Set down exactly the lines from the one containing "1261x1085 pixels." through the last line of the records below, both included, and nothing else.

[Records from a dataset]
━━━━

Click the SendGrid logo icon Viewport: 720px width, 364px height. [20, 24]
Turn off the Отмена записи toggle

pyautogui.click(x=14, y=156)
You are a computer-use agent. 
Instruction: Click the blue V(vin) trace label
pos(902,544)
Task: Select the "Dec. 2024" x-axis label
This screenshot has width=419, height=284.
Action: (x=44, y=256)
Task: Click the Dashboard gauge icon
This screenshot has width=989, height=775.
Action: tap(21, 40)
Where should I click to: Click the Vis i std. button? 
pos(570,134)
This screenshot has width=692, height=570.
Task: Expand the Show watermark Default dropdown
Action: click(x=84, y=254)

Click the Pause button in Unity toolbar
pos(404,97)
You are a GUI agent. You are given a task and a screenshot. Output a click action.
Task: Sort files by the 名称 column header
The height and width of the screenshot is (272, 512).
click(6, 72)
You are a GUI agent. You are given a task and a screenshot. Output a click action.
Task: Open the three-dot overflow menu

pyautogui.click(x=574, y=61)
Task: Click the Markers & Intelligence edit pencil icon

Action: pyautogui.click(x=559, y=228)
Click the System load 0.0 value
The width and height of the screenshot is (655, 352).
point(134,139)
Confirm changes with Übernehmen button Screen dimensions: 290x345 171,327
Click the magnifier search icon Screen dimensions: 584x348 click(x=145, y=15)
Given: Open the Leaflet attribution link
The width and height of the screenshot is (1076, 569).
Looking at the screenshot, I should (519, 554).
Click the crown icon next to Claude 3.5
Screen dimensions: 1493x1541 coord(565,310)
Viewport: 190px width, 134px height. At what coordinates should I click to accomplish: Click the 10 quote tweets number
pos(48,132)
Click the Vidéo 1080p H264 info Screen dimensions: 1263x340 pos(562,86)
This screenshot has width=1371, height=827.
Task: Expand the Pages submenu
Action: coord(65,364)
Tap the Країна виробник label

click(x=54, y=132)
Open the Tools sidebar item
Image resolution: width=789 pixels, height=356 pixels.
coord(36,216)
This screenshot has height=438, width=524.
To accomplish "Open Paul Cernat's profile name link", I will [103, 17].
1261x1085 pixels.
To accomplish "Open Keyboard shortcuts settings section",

━━━━

Response to this exercise =>
1261x1085 pixels.
To accomplish "Open Keyboard shortcuts settings section",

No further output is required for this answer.